# Vostok 5/6 Mission Watch



## luckywatch (Feb 2, 2013)

I have been after one of these for some time. In fact I had given up the search and moved on.

Vostok Amphibia 50th anniversary model 1963 to 2013 of the Vostok 5/6 mission. This is the AMM 710 ministry case.

Unworn, box and papers with stickers still attached.

These watches were for forum members only on the WUS, HdR and FdR sites. I thought I would never get one but thanks to Lampoc I have.

Jamie, you have made my weekend. I just need to source a strap now. Suggestions welcome.


----------



## luckywatch (Feb 2, 2013)

Thought you might like to see the mission patch. :thumbup:


----------



## apm101 (Jun 4, 2011)

Great watch- love the case shape.

I reckon a mesh would go nicely...


----------



## Draygo (Mar 18, 2010)

Nice catch.

I like the 3AKA3 WUS inscription on the dial... nice touch.

I've just wiki'd the mission and notice that Leonov was 2nd reserve/back up.

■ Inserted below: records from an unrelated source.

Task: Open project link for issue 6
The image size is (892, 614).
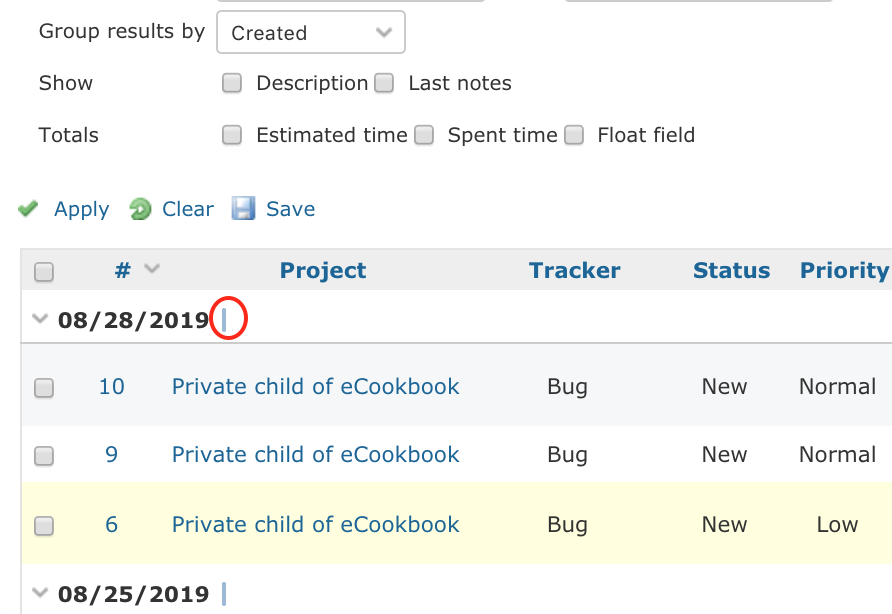Action: [315, 525]
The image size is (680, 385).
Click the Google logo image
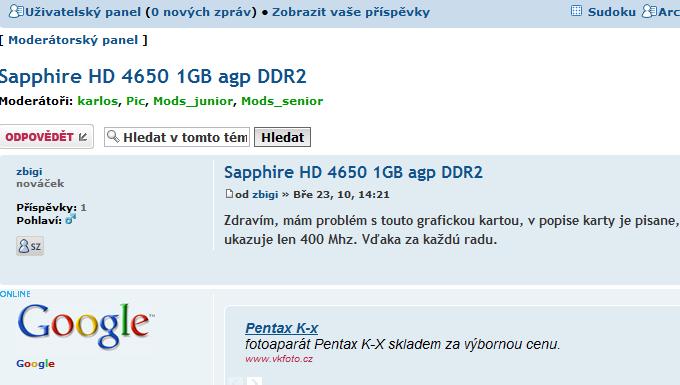85,326
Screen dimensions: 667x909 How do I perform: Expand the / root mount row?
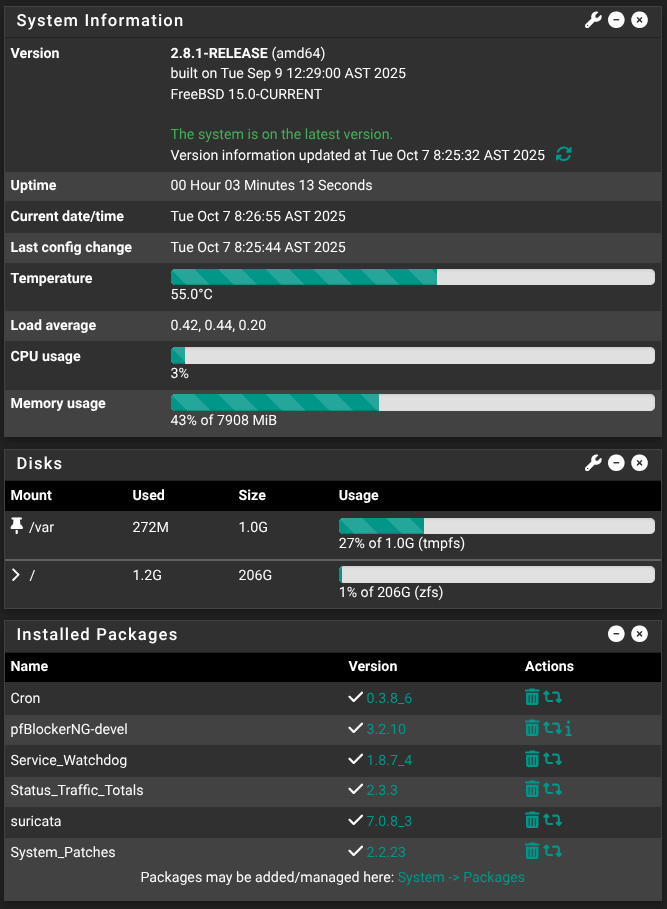tap(16, 575)
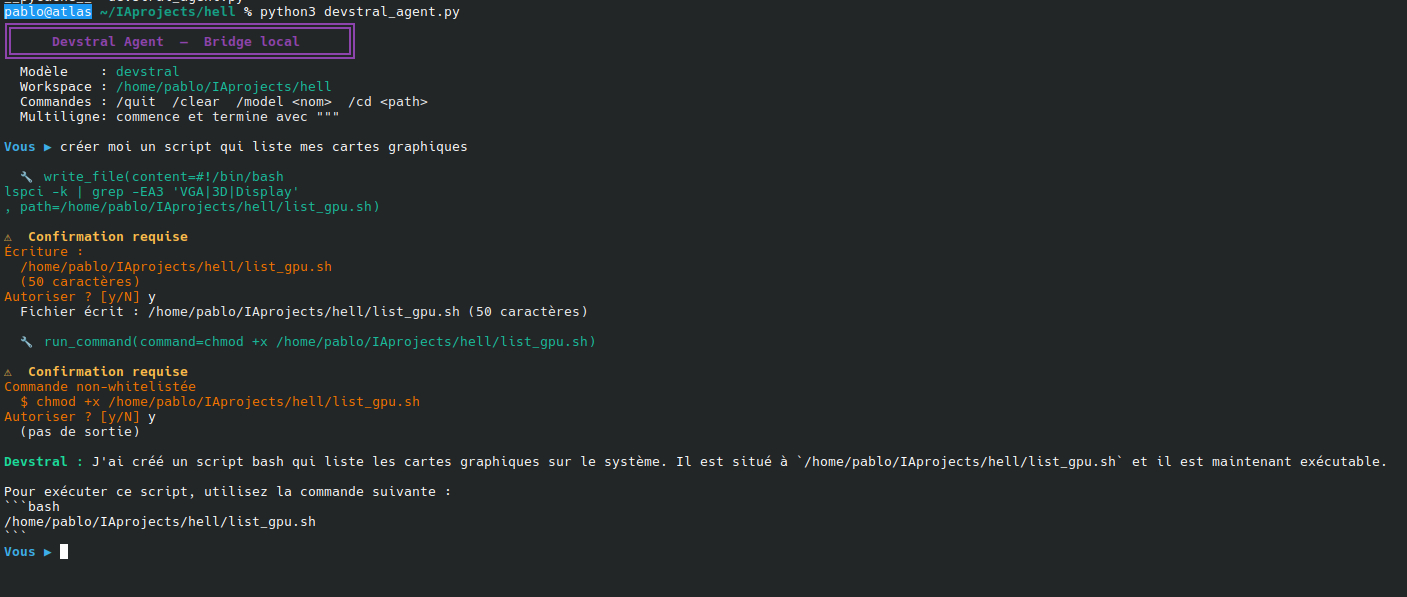Viewport: 1407px width, 597px height.
Task: Click the '/cd <path>' command hint
Action: coord(388,102)
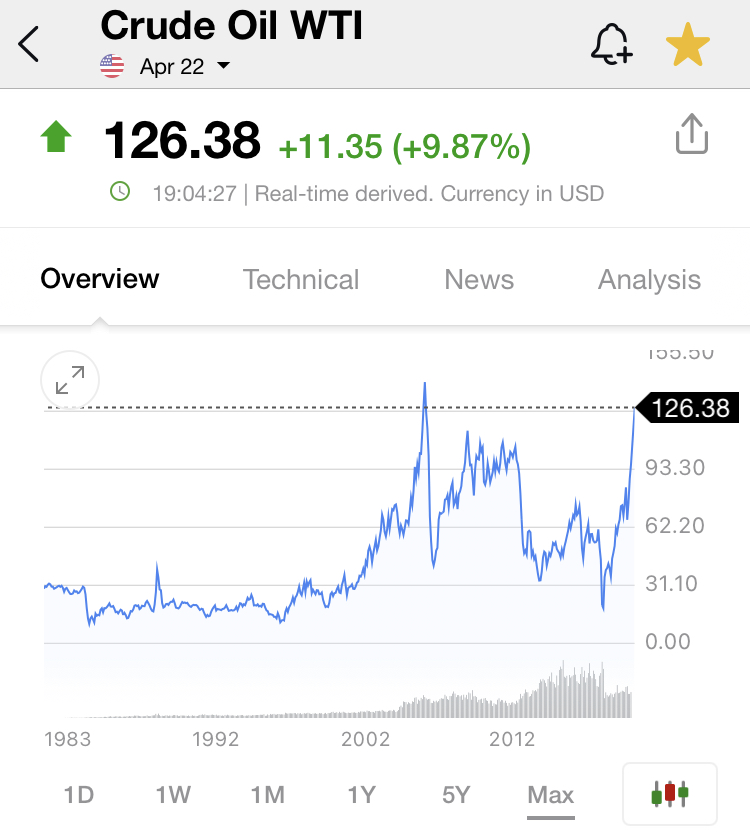Set chart range to 5Y

coord(455,795)
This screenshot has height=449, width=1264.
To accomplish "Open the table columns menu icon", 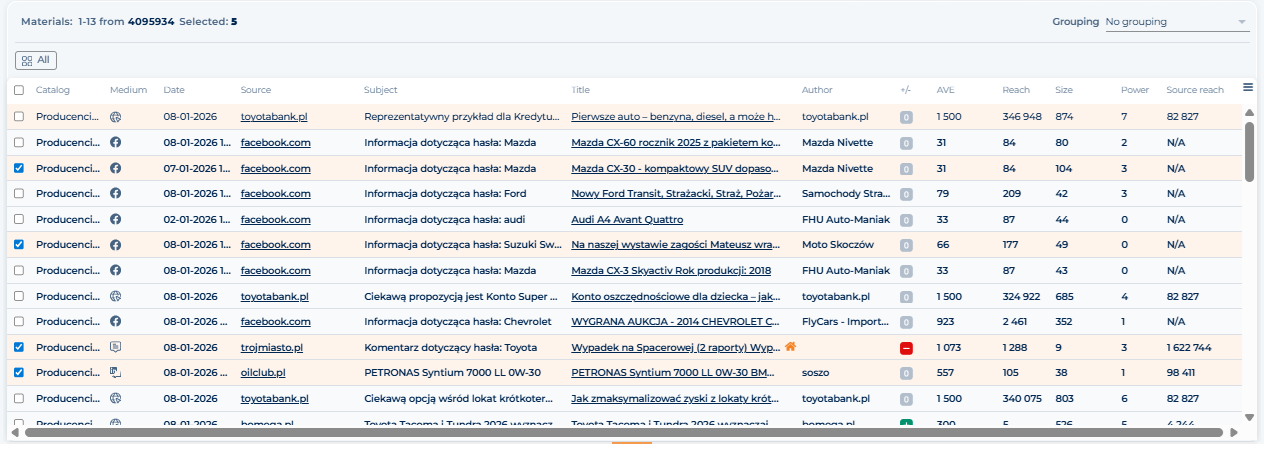I will pyautogui.click(x=1248, y=88).
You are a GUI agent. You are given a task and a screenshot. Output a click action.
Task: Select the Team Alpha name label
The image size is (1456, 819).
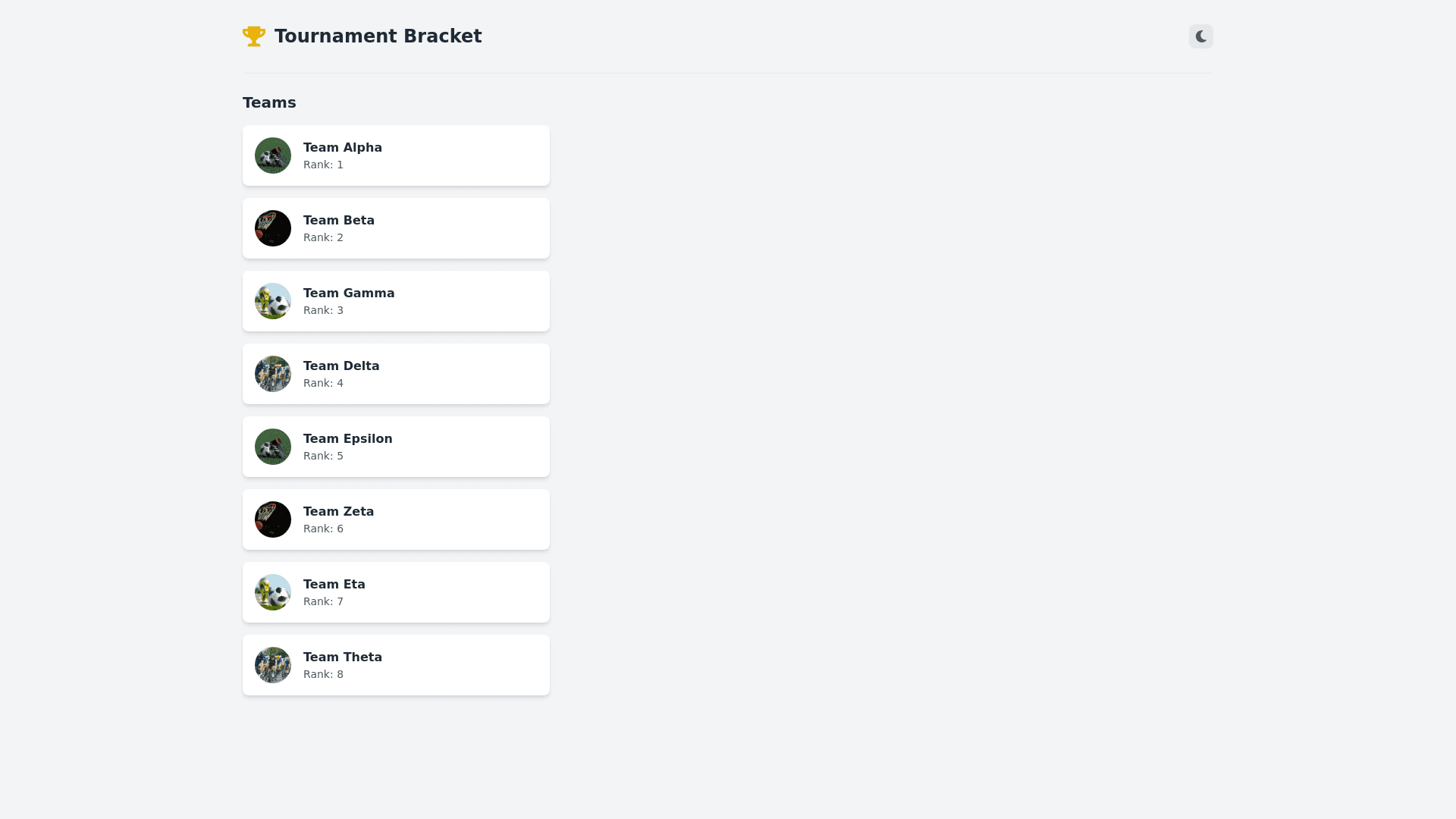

How about a black cordura or canvas?


----------



## chris.ph (Dec 29, 2011)

day glo pink rubber to match that day glo orange youve got scott :tongue2: :tongue2: :thumbup: :thumbup: nice watch matey :thumbup: :thumbup:


----------



## Kutusov (Apr 19, 2010)

Very nice!! I wouldn't mind one myself! :yes:


----------